Task objective:
Reproduce every entry exactly and leave its pictures out.

Data shown:
+ + + +

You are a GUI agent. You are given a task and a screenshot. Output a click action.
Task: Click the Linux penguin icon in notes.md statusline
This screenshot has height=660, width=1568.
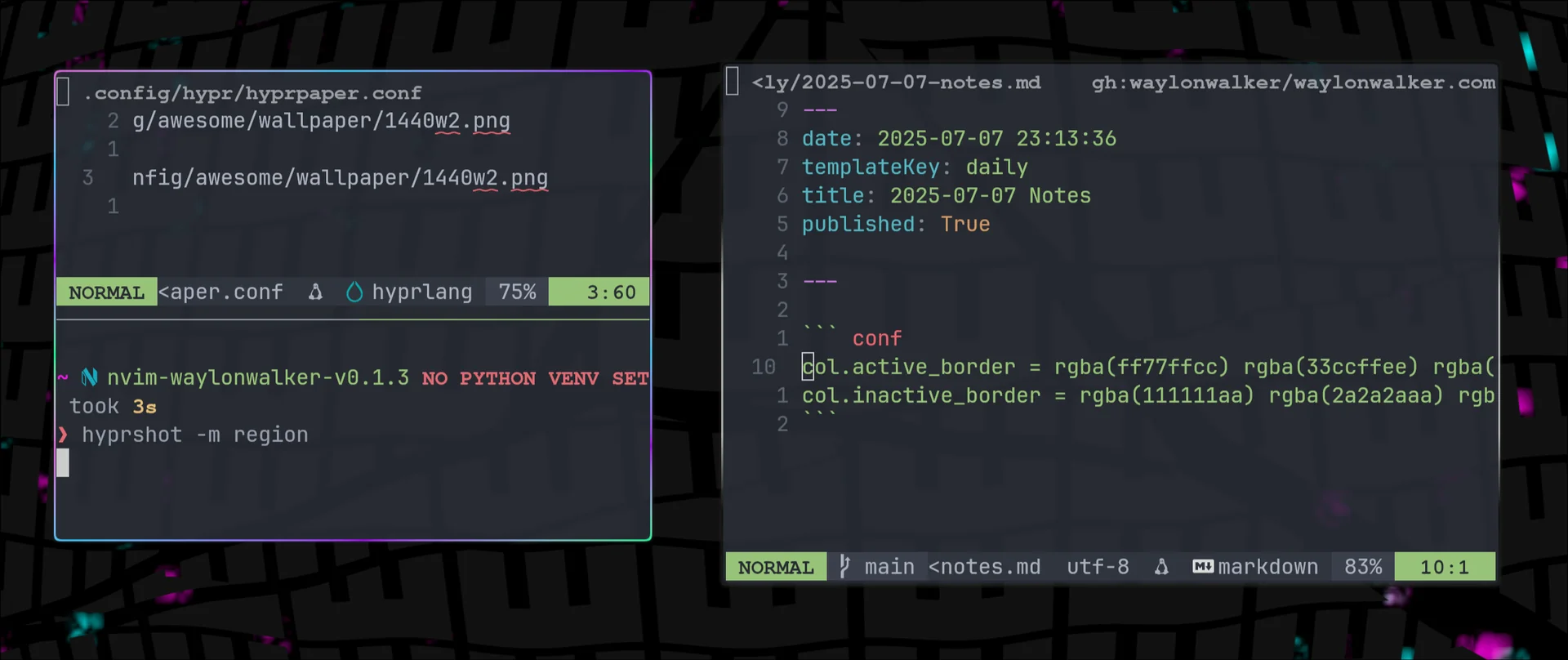[x=1161, y=567]
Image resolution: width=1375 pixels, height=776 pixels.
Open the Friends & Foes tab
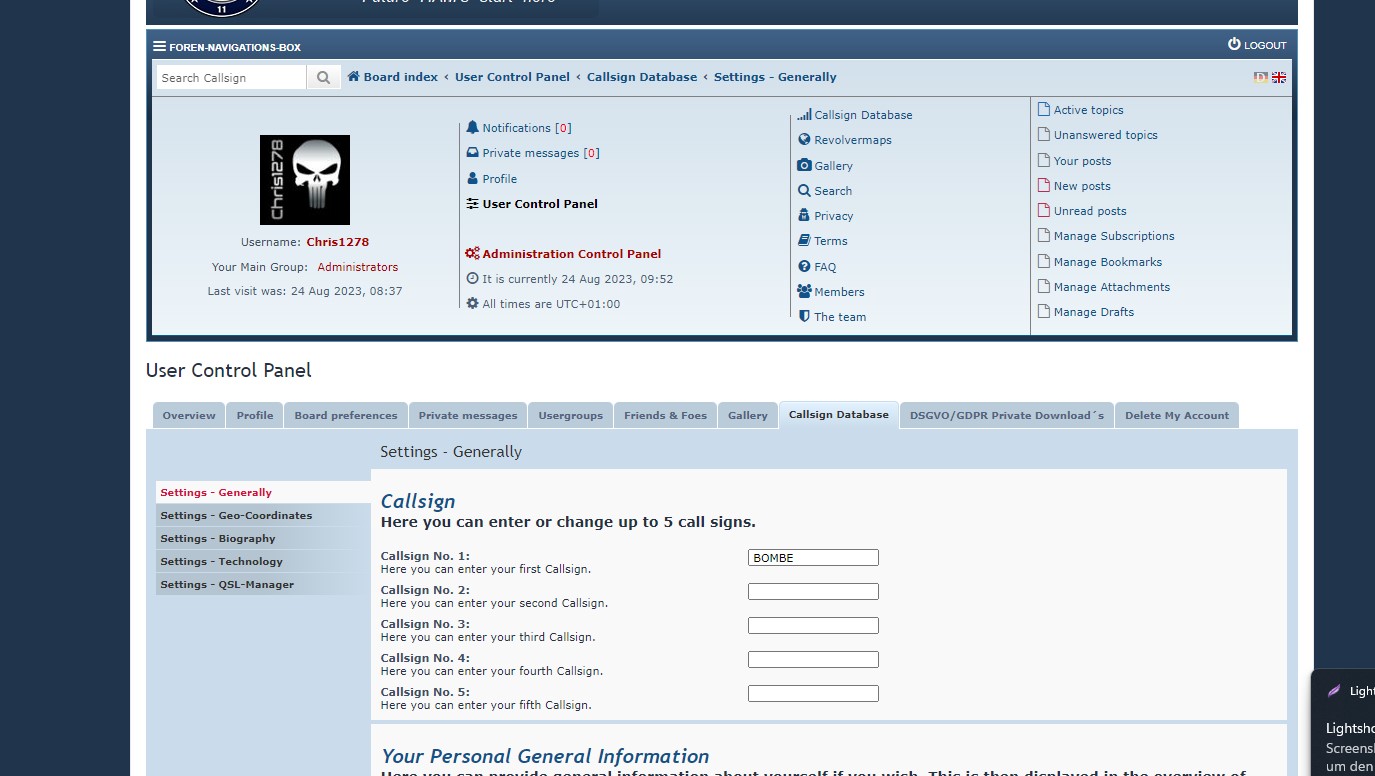(665, 415)
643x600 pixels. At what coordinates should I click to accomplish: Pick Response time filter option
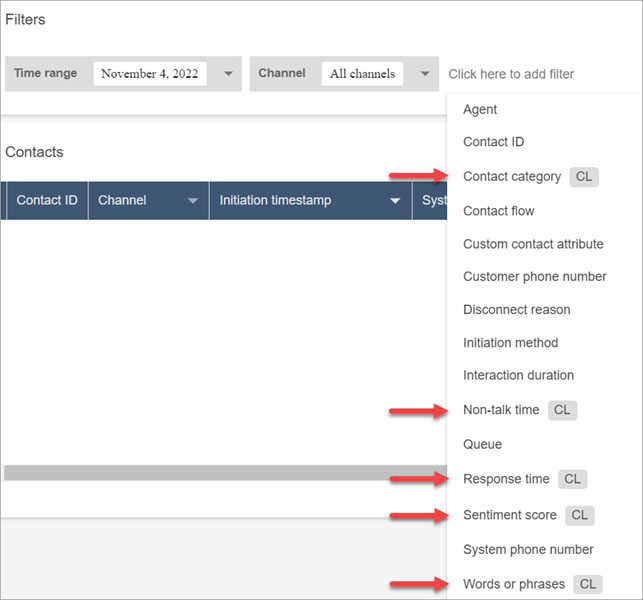point(506,479)
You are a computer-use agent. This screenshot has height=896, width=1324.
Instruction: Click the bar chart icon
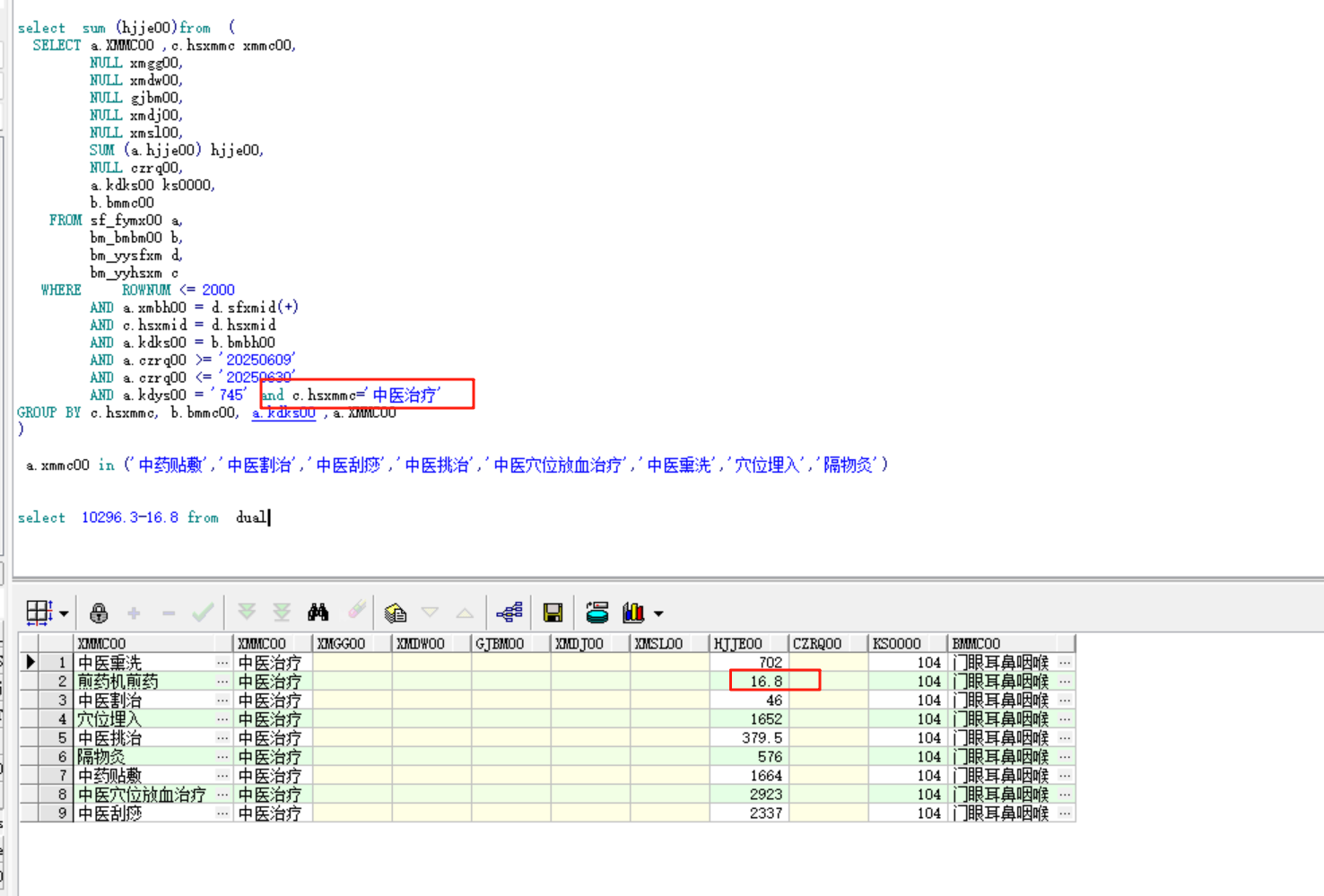pyautogui.click(x=633, y=613)
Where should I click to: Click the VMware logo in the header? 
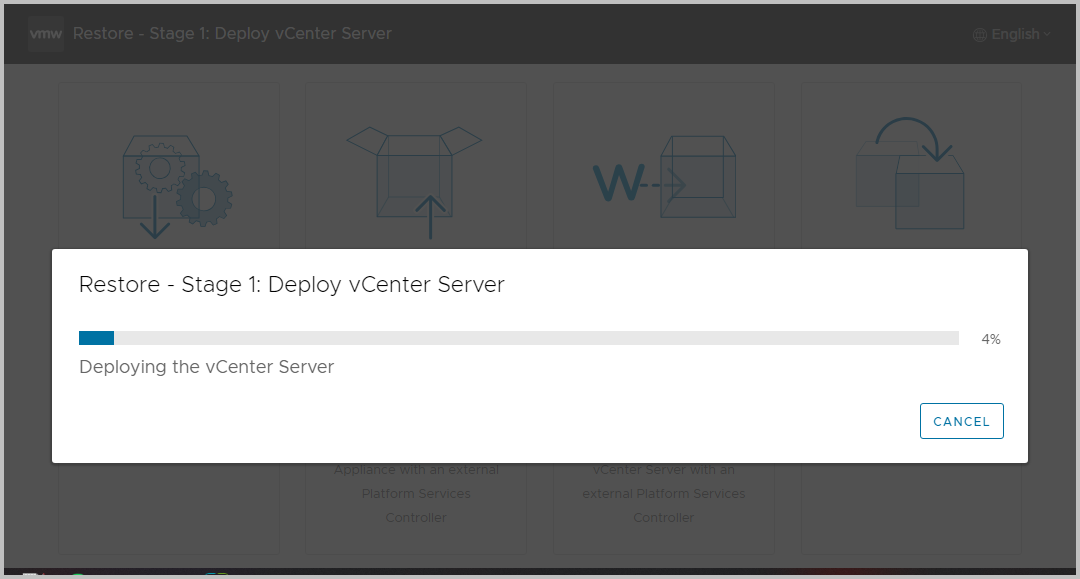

+ + + +

Solution to the exercise:
You are a GUI agent. You are given a task and a screenshot. Output a click action.
Task: Click the Linux penguin icon in notes.md statusline
This screenshot has height=660, width=1568.
[x=1161, y=567]
Image resolution: width=1375 pixels, height=776 pixels.
Open the Friends & Foes tab
(665, 415)
643x600 pixels. At what coordinates should I click to accomplish: Pick Response time filter option
point(506,479)
You are a computer-use agent. This screenshot has height=896, width=1324.
Instruction: Click the bar chart icon
pyautogui.click(x=633, y=613)
Where should I click to: Click the VMware logo in the header? 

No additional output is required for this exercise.